Because treatment of HIT pertains specifically to patients with malignancy, few data are available. The NCCN Guidelines for VTE (in this issue; to view the most recent version, visit www.NCCN.org) recommend considering direct thrombin inhibitors if the 4T's score is 4 or greater.³¹ Although no differences in risk associated with direct thrombin inhibitors per se are seen in cancer patients, they may have an increased propensity towards multiorgan insufficiency (specifically hepatic and renal), whether because of disease involvement (hepatic metastases) or treatment effects (chemotherapy-related nephropathy or volume depletion), potentially making treatment of HIT in these patients more tenuous.

Conclusions

HIT is an immune-mediated reaction to heparin products that is associated with significant morbidity and mortality. The diagnosis is primarily clinical but is often supported with laboratory evaluation for the presence of heparin-PF4 antibodies. HIT presents a diagnostic challenge in many cases, and perhaps even more so in patients with cancer. Unfortunately, current understanding of HIT in patients with cancer is incomplete and current clinical prediction models for HIT risk are inherently biased toward underdiagnosis in these patients.

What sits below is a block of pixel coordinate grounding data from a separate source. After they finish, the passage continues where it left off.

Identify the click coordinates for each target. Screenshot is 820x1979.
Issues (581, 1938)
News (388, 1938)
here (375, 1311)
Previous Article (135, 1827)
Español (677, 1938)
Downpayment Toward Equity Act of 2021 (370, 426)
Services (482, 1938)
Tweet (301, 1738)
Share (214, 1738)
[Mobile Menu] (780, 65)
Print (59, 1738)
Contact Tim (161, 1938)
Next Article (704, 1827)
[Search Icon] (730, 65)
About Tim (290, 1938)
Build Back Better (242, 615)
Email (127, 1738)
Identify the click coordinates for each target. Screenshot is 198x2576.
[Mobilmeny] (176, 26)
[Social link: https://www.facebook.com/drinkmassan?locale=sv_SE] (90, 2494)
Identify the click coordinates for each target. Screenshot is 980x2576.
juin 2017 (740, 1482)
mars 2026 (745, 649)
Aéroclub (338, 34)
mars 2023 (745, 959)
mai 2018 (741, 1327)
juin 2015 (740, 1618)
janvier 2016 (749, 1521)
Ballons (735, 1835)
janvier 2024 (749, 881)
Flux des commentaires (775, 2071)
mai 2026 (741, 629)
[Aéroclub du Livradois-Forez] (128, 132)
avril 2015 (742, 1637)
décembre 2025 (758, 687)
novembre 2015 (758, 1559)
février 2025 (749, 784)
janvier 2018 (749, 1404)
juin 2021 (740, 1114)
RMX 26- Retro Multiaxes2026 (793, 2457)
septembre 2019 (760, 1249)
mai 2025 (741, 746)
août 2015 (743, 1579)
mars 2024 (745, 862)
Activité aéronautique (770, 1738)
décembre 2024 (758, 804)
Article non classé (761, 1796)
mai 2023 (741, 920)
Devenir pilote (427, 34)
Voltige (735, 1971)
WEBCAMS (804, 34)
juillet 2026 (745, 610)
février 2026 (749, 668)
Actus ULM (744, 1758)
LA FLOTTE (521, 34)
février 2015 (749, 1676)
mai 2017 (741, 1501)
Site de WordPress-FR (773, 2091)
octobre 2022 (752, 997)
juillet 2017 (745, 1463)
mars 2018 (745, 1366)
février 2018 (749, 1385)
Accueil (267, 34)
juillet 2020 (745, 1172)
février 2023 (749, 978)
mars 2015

Future efforts should focus on not only characterizing the epidemiology of HIT in cancer patients but also determining whether the phenotype of HIT differs in patients with cancer (i.e., is even more prothrombotic). These efforts eventually will allow development of prediction models that are tailored to the oncologic population. Specifically, models must account for baseline platelet counts; concomitant use of chemotherapy or radiation, with attention paid to regimen-specific risks of thrombocytopenia; and increased thrombotic events in the oncologic population.